In his interview with President Obama, Matt Bai hits on what he thinks might be motivating the president's inexplicable enthusiasm for the TPP trade deal, against the wishes of his own party and voters:
[Obama said] "I think what’s also attracting attention is the fact that we might actually get this done."
That last part struck me as most significant in understanding why Obama is willing to risk long-standing alliances for a trade deal that probably seems tangential to most Americans. Although he would never put it this way, his second term has mostly been an exercise in futility. He announced 16 months ago that he had essentially given up on trying to legislate and would try to govern around the margins instead, using executive actions that stretch the boundaries of presidential power and probably won’t stand up over time.
His prospects for passing any kind of larger agenda went from slim to nearly nonexistent last November, when he got a brand-new Republican Senate to go along with an obstreperous Republican House. And with a chaotic presidential campaign about to start in earnest, any real governing from here on out will be purely accidental.

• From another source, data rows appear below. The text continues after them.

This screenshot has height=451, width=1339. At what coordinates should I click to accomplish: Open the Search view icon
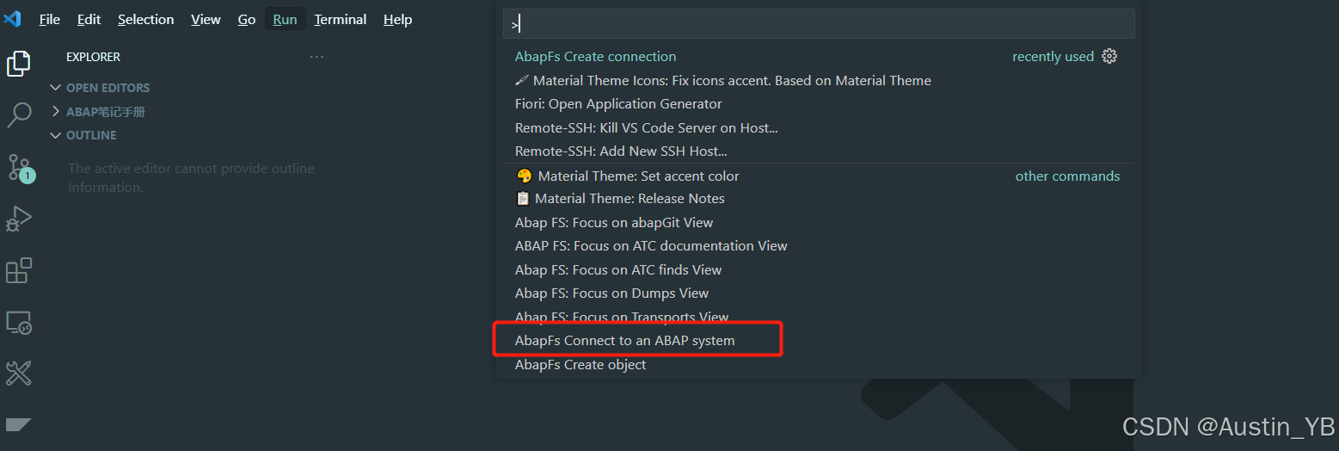[19, 114]
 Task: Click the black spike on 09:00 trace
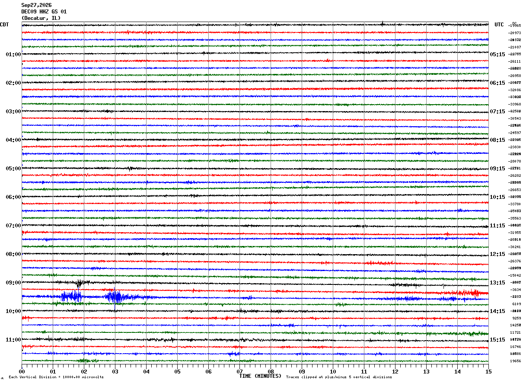coord(79,284)
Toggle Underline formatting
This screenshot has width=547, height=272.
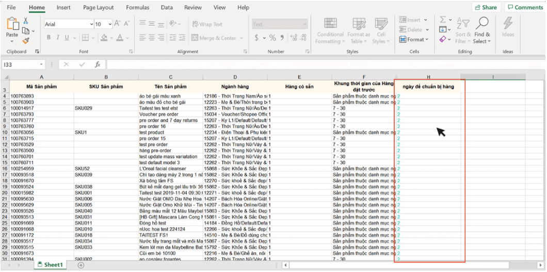[x=67, y=38]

The trade deal, though, represents a rare and probably final opportunity for Obama to accomplish something big, and something in which he’s deeply invested. A lot of Republican free traders will actually support it, no matter how distasteful they find the idea of standing on the same side as the president. Some Democrats will, too — the question is how many.
If Obama can’t get fast-track authority through Congress, he won’t have much chance at negotiating a final deal. But if he can, then he might well be able to claim one last, major legislative victory — and the only one in his presidency with broad, bipartisan support. And not only that, but a victory that gets back to the promise inherent in his first presidential campaign — the promise to adapt American liberalism to the economic realities of the 21st century, without simply bowing before capital or raging against it.

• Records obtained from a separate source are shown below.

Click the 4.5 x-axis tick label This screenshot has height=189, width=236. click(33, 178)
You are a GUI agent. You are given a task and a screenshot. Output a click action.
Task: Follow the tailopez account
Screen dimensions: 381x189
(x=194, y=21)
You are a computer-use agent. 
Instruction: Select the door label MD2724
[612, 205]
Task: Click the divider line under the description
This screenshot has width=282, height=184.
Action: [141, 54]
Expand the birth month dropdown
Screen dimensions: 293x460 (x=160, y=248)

To a president eyeing his legacy, that kind of victory is worth a lot, even if it costs him some friends.
Adapt American liberalism to the economic realities of the 21st century, without simply bowing before capital or raging against it?
What does that even mean?
Does it mean adapting liberalism to accept pitting workers in developed countries against those in countries like Vietnam who make 56 cents an hour?
Does it mean adapting liberalism to accept foreign corporations being allowed to challenge laws that protect the public's health, food safety, environment, and so on, in front of private tribunals run by corporate lawyers?
Does it mean adapting liberalism to accept monopolies being granted to pharmaceutical, entertainment, and other well-connected corporations in the form of extended patents, reducing public access to cheaper generic drugs and cultural works in the public domain?
Sounds to me more like getting liberalism to, as he says, bow to capital.
And that's the kind of legacy a Democratic president really wants to leave to history?
Shameful if true.
When we voted for change, we meant change for the better, change toward better living and working conditions for average people, not just change for change's sake, so that politicians could say they left their mark.